Tuesday, January 14, 2014

Too Much Reading



25 months: “’I love you, Mama,’ said the little girl, so I’m sitting on your lap.”

Nothing infuriated me more than hearing this seemingly innocent sentence from friends and family: “You read to her too much.”

There are reasonable criticisms of parenting practices—“She watches too much TV,” or “She’s spoiled” being among them—but when I heard, “You read to her too much,” my first thought was that I was such a near-perfect mom that the people who wanted to criticize me would have to invent a problem. I didn’t let my daughter watch TV. I didn’t feed her junk food. I rarely, if ever, gave into tantrums. So, instead, those who were desperate to find something to criticize decided that I read to my daughter too much.

What jerks, right?

Well, now that I’ve had some time to grow up and figure out the ropes of motherhood, I can go ahead and admit this: maybe I did read to her too much. We read together for about five hours per day. I’ve always believed that children, especially toddlers, thrive on direct one-on-one interaction, and, before a kid is old enough to hold a meaningful conversation or participate in a game of Candy Land, it just made sense that we’d occupy all those long hours with One Fish, Two Fish and Henry and Mudge.

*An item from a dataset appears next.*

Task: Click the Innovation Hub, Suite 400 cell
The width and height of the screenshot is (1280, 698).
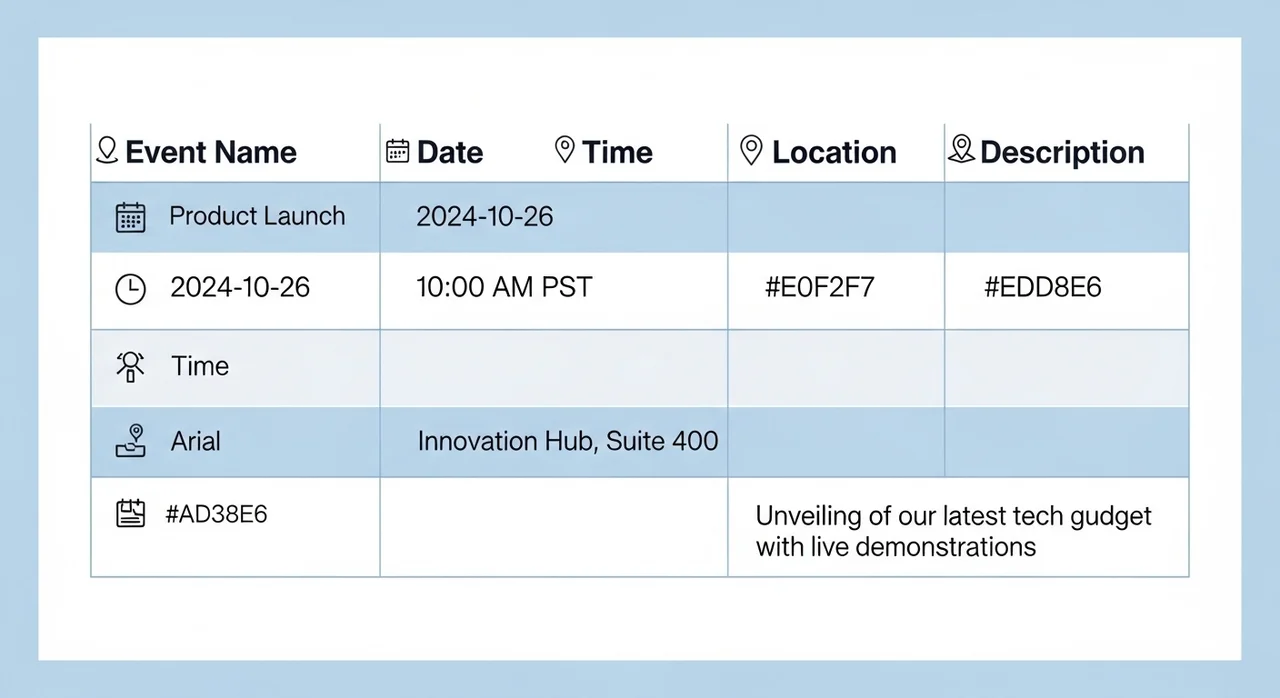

There was one problem that arose from this, though—depending on how you would define a problem, anyway. My copycat kiddo decided quickly that quotations and narration, including the divided quotation format commonly seen in literature, is just how conversation works. So, for the better part of a year and a half, she ended most of her statements with, “said the little girl,” or some variation thereof. She even got into the habit of narrating her current activities as if she were reading a past-tense memoir of toddlerhood.

So… maybe the ubiquitous “they” were right. Maybe it is possible to read to a child so much that it influences the way she views reality and leads her to misunderstand the way communication works. But, at the end of the day, I think that if I can look back and say, “My biggest mistake as a parent was reading to my child too much,” I’ve probably done a pretty good job. And if I haven’t, then the effect of hearing third-person narration from my toddler is a pretty small price to pay for my mistakes.